** Supplied information follows **

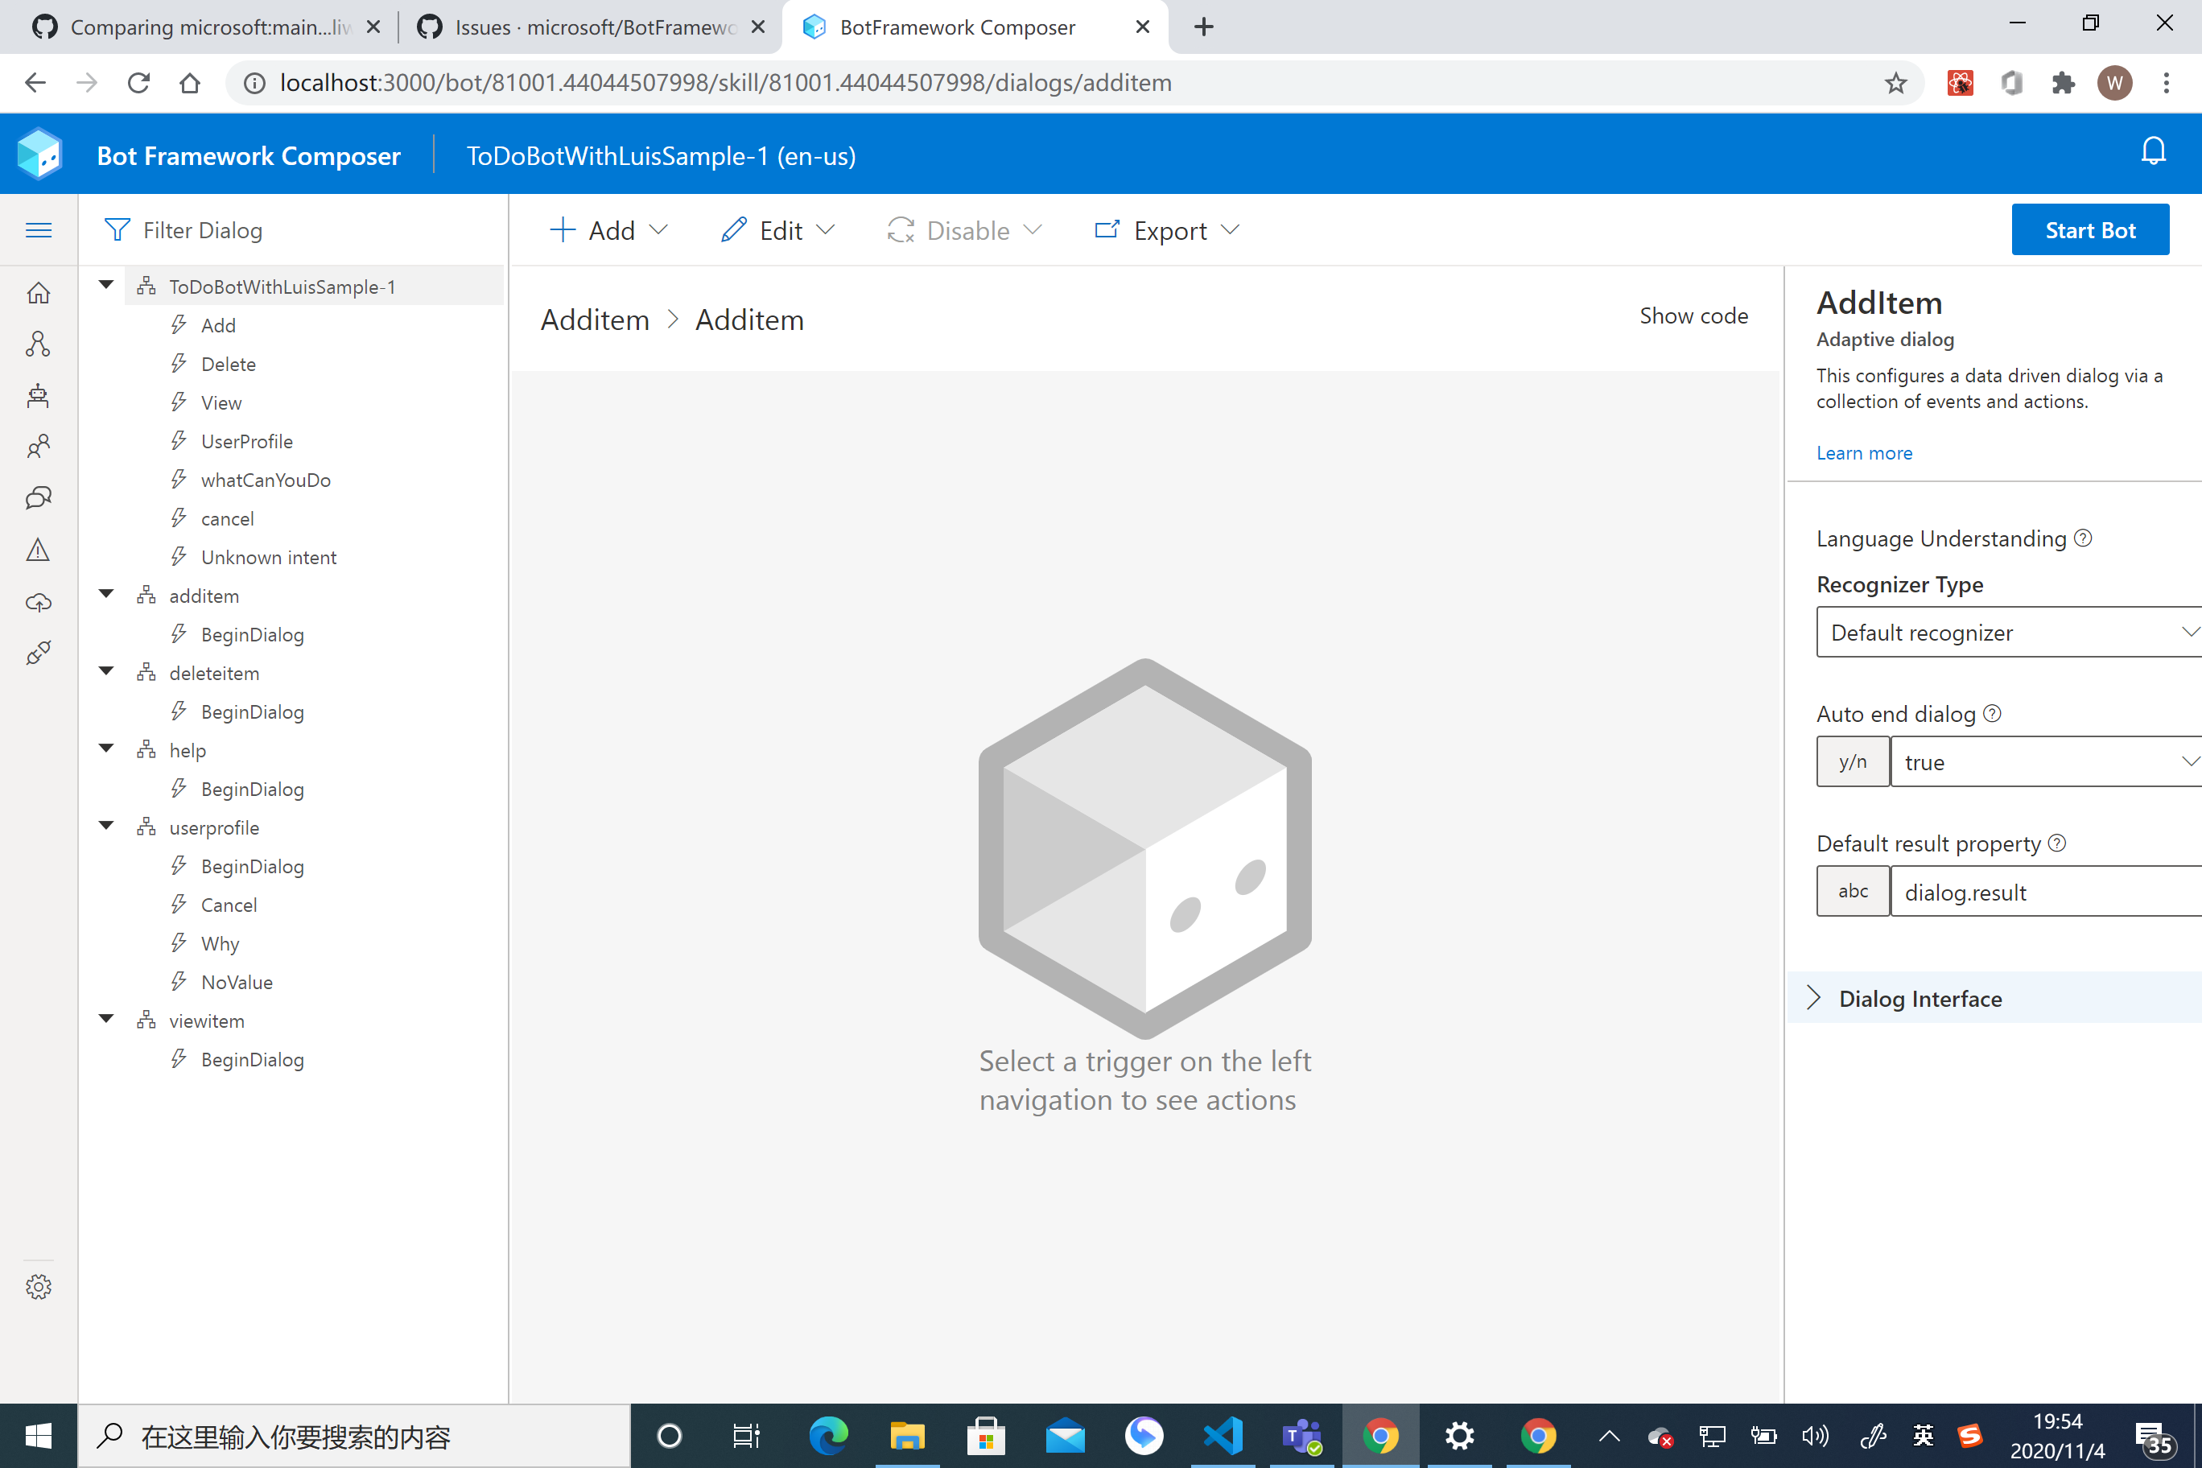Select the whatCanYouDo trigger
Viewport: 2202px width, 1468px height.
tap(265, 480)

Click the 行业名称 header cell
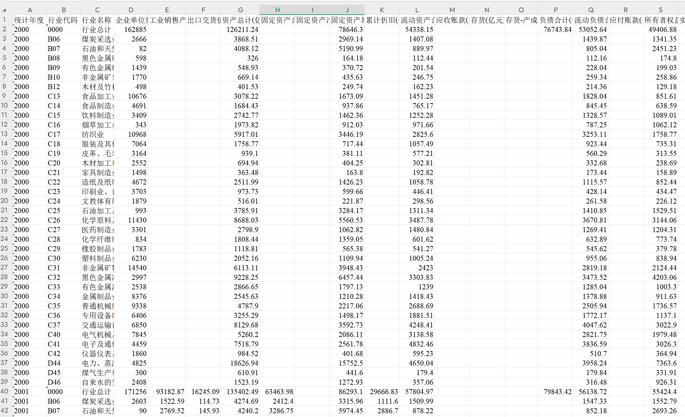[x=97, y=20]
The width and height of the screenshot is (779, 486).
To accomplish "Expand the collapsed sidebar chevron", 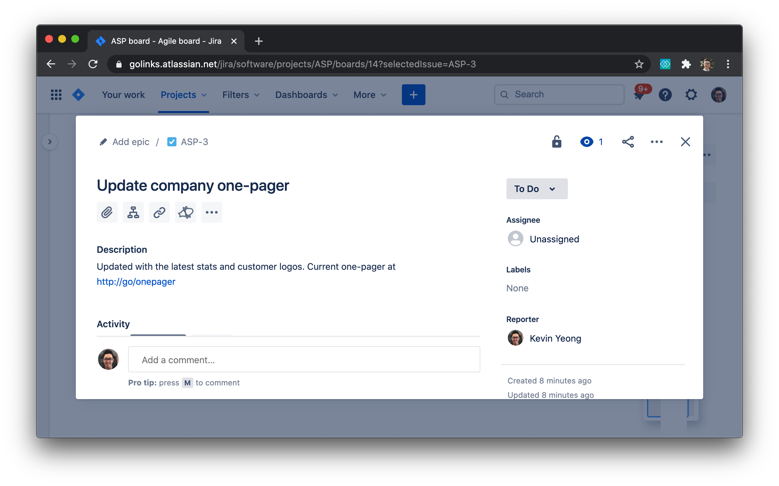I will (50, 142).
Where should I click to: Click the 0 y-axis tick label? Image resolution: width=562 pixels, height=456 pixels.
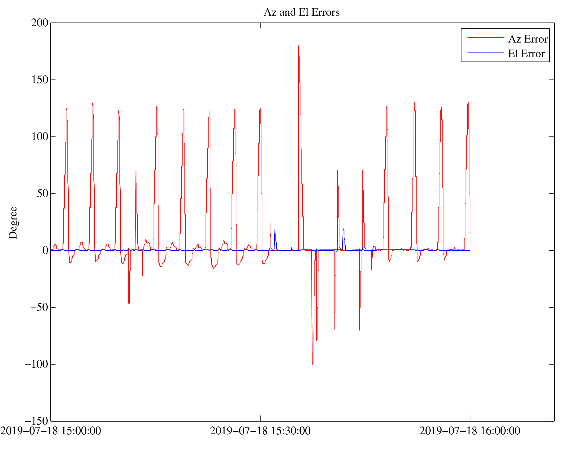click(x=45, y=251)
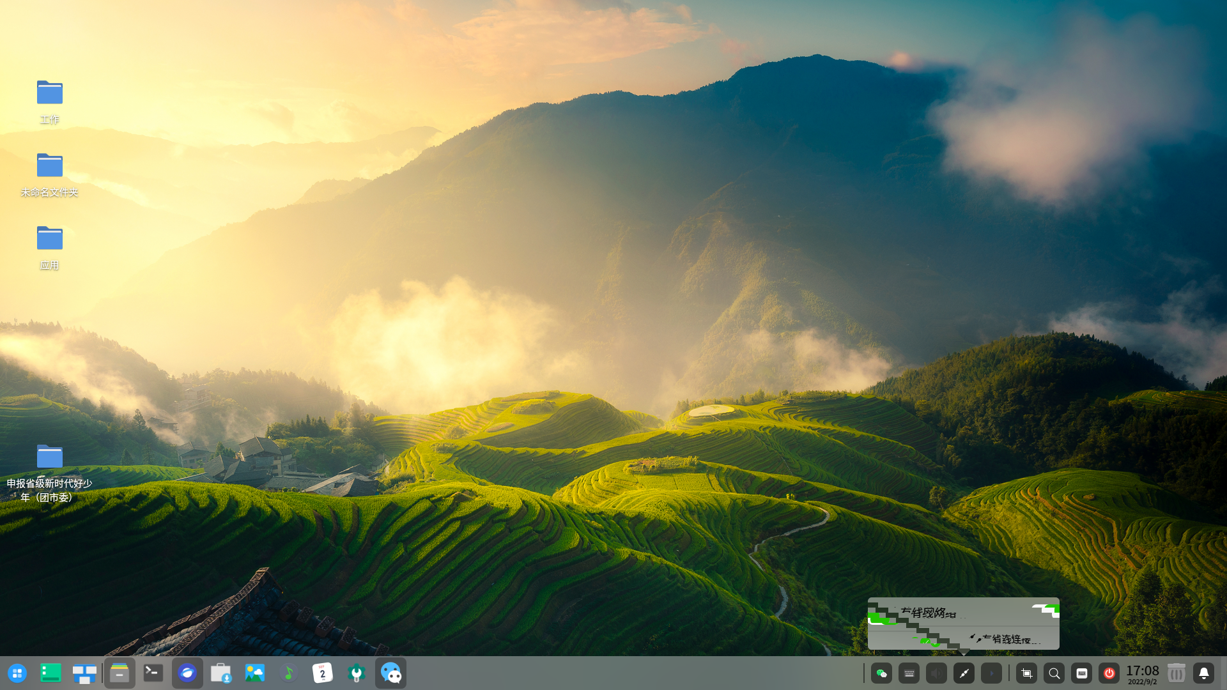Open the Launcher from the dock
Screen dimensions: 1227x690
(18, 673)
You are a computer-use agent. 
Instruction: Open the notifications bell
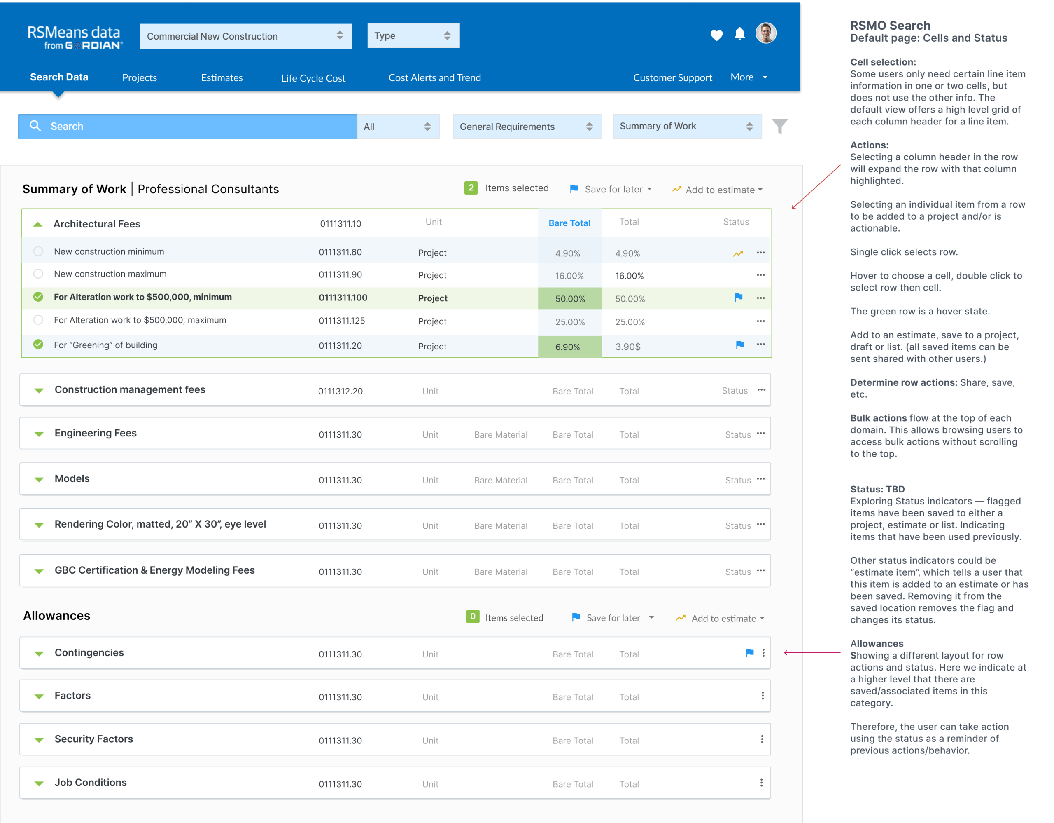click(739, 34)
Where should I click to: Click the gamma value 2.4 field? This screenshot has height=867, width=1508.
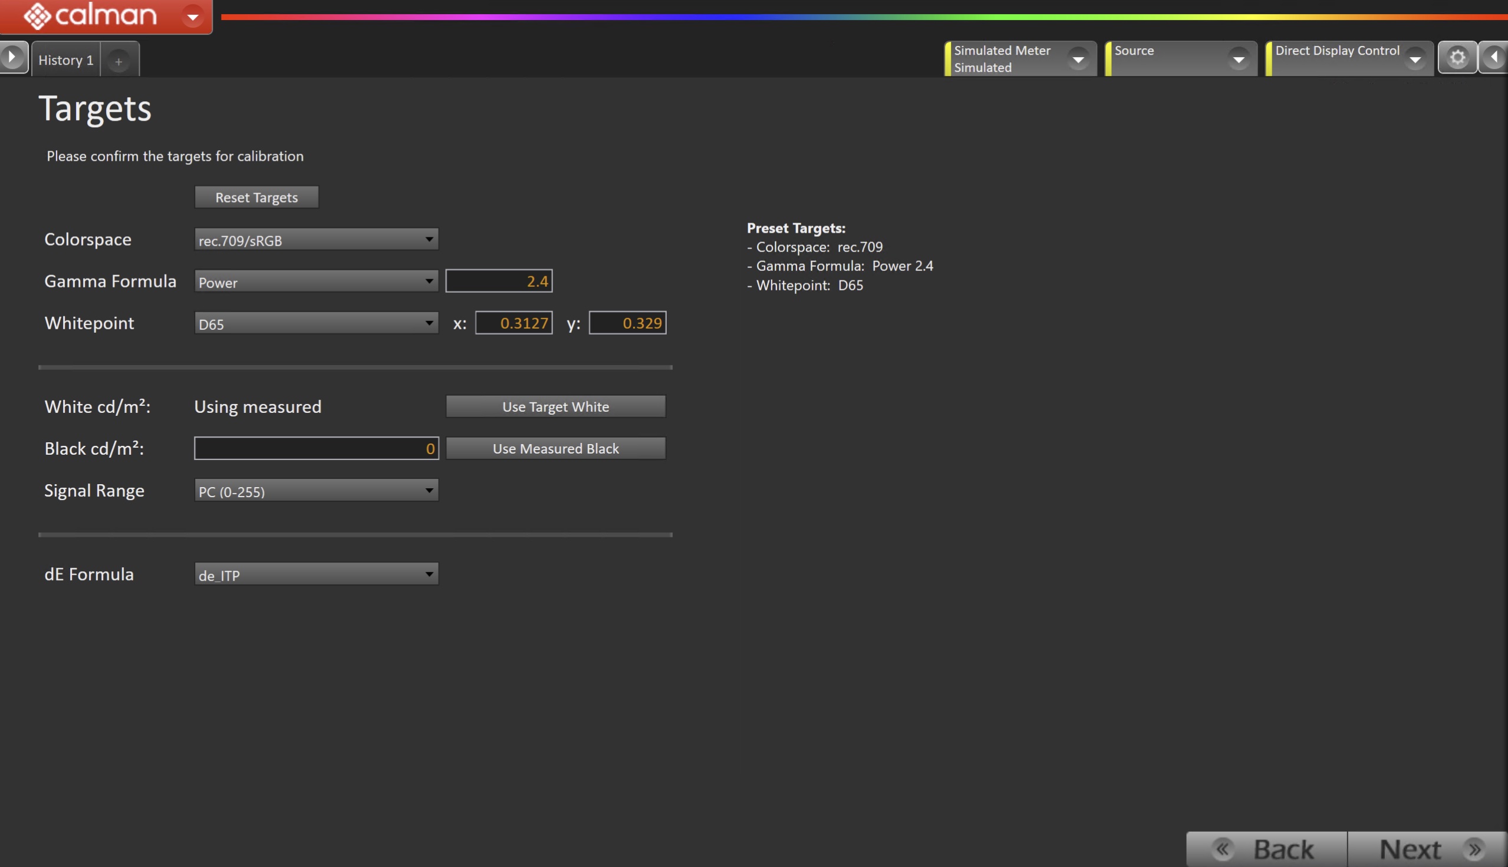point(499,281)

** End of Supplied information **

__Task requirements__: Take the line that holds "Instruction: Open the notifications bell" as the start and the last line of the data as the end. Copy only those lines exactly, both ends included, except the pictures.

__Answer section__:
Instruction: Open the notifications bell
click(739, 34)
Where should I click to: Click the gamma value 2.4 field? This screenshot has height=867, width=1508.
point(499,281)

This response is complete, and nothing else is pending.